Requirement
Strip out all images, then restate the data verbatim.

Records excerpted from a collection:
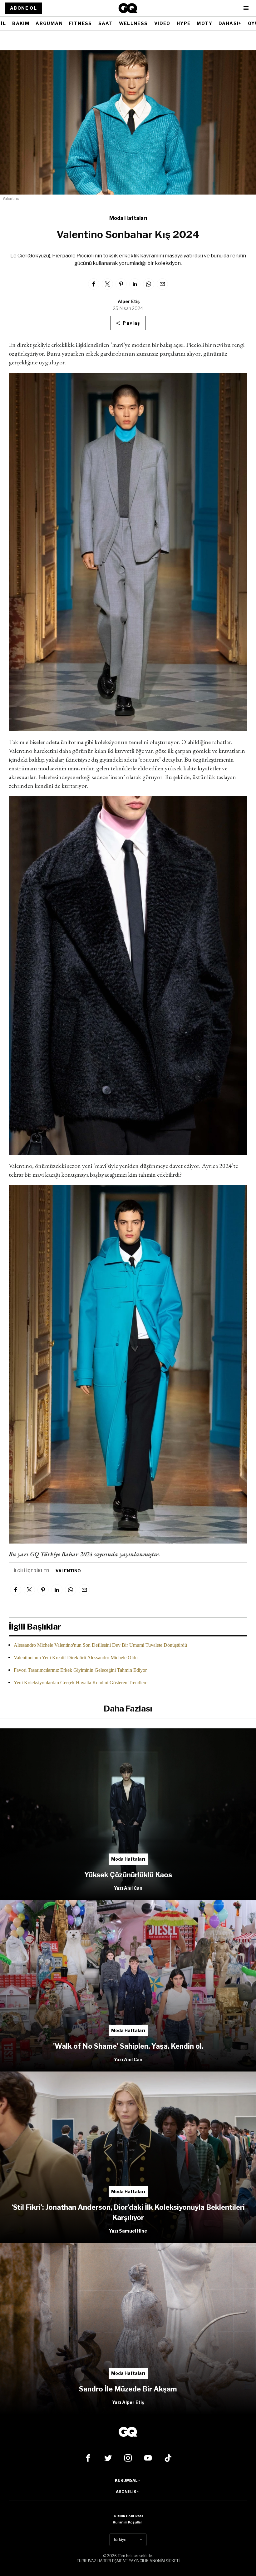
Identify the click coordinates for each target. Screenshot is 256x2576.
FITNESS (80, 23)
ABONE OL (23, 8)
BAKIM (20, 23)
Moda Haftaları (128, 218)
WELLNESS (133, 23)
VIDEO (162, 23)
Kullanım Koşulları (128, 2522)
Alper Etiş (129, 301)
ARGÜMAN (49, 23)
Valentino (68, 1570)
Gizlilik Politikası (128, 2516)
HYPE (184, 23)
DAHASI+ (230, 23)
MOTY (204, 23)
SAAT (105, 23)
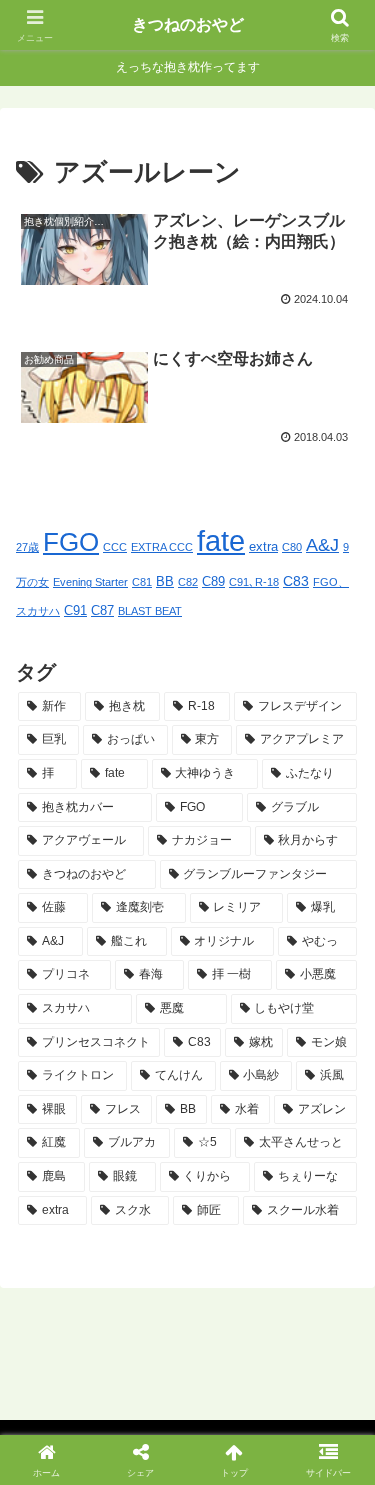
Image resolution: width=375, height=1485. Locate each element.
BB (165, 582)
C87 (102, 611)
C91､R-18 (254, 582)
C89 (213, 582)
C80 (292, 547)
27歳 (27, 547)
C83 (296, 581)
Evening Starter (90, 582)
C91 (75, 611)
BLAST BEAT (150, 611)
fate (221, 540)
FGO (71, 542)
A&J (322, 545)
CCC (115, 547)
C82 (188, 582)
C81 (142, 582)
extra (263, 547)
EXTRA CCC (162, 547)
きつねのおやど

Task output
Identify the click coordinates for each target. Screenshot is 256x2576.
FITNESS (80, 23)
ABONE OL (23, 8)
BAKIM (20, 23)
Moda Haftaları (128, 218)
WELLNESS (133, 23)
VIDEO (162, 23)
Kullanım Koşulları (128, 2522)
Alper Etiş (129, 301)
ARGÜMAN (49, 23)
Valentino (68, 1570)
Gizlilik Politikası (128, 2516)
HYPE (184, 23)
DAHASI+ (230, 23)
MOTY (204, 23)
SAAT (105, 23)
Image resolution: width=375, height=1485. Locate each element.
BB (165, 582)
C87 (102, 611)
C91､R-18 (254, 582)
C89 (213, 582)
C80 (292, 547)
27歳 (27, 547)
C83 (296, 581)
Evening Starter (90, 582)
C91 (75, 611)
BLAST BEAT (150, 611)
fate (221, 540)
FGO (71, 542)
A&J (322, 545)
CCC (115, 547)
C82 (188, 582)
C81 (142, 582)
extra (263, 547)
EXTRA CCC (162, 547)
きつねのおやど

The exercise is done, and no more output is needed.